From postnatal days 1–14, Wistar rat pups received 2 or 4 g/kg MSG (groups MSG-2 and MSG-4, respectively; n = 9 in each group), saline (n = 10) or no treatment (naïve group; n = 5) every other day. At 45–60 days, CSD was recorded on two cortical points for 4 h. The CSD parameters velocity, and amplitude and duration of the negative potential change were calculated. Fixative-perfused brain sections were immunolabeled with anti-IBA-1 antibodies to identify and quantify cortical microglia.

Key findings:

MSG-4 rats presented significantly higher velocities (4.59 ± 0.34 mm/min) than the controls (saline, 3.84 ± 0.20 mm/min; naïve, 3.71 ± 0.8 mm/min) and MSG-2 group (3.75 ± 0.10 mm/min). The amplitude (8.8 ± 2.2 to 11.2 ± 1.9 mV) and duration (58.2 ± 7.1 to 73.6 ± 6.0 s) of the negative slow potential shift was similar in all groups. MSG-treatment dose-dependently increased the microglial immunolabeling.

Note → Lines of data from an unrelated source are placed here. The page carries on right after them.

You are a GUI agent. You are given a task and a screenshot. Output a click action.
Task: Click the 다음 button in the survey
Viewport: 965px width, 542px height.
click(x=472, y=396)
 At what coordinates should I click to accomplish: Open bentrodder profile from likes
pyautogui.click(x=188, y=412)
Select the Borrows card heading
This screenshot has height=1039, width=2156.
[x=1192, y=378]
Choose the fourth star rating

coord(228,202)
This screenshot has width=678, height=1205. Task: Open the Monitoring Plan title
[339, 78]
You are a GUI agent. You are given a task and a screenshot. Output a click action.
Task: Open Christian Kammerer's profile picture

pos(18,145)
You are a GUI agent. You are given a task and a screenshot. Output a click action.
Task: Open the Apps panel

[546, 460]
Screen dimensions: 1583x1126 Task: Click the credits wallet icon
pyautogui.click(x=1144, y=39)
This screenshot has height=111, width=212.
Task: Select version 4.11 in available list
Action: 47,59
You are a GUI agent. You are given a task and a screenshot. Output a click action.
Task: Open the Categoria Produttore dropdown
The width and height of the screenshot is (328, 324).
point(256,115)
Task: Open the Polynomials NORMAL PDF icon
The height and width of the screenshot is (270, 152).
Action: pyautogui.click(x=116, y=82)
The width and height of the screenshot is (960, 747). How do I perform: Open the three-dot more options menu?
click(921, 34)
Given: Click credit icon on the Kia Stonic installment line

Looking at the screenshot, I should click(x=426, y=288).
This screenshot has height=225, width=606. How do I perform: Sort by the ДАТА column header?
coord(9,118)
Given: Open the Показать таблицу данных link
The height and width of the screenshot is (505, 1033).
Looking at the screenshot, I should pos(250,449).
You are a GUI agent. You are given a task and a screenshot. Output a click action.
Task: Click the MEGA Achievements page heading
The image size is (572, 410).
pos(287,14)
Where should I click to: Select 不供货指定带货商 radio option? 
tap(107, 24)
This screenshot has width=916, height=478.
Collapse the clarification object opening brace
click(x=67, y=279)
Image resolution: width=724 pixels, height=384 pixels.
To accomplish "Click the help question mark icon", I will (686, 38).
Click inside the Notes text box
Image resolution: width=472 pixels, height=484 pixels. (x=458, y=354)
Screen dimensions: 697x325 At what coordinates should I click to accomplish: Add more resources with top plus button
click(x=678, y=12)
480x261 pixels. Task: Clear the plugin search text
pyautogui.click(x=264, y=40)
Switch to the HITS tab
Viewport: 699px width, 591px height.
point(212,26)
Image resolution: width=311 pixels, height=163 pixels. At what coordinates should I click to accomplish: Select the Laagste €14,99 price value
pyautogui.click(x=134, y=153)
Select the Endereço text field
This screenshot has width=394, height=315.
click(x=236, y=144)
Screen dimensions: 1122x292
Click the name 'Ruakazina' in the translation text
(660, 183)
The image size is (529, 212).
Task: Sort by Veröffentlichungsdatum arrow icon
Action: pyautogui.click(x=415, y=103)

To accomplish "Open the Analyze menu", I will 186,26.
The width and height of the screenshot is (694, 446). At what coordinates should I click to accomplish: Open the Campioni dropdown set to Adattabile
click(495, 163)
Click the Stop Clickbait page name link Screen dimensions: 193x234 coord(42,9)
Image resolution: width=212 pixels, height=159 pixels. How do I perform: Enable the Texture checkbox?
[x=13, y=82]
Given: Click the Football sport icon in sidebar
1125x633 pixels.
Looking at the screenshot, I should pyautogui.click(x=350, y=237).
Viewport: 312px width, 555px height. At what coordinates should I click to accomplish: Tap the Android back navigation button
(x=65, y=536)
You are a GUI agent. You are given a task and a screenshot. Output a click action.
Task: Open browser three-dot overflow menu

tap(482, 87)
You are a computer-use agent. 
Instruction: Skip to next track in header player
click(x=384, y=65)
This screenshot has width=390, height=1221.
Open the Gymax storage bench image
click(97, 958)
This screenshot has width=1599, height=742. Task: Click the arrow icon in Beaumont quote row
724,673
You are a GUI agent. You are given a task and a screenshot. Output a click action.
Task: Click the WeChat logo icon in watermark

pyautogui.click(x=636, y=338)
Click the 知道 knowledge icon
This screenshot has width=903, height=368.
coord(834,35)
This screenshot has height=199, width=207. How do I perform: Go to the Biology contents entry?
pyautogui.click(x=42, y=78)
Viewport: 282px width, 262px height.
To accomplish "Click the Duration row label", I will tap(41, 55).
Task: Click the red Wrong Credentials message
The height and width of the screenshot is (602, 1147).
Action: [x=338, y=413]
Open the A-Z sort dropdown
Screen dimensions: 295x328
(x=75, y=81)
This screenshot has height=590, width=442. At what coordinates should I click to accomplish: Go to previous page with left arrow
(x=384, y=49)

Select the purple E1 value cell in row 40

The results demonstrate a novel, dose-dependent action of MSG in the developing brain, characterized by acceleration of CSD and significant microglial reaction in the cerebral cortex. The CSD effect indicates that MSG can influence cortical excitability, during brain development, as evaluated by CSD acceleration. Data suggest caution when consuming MSG, especially in developing organisms.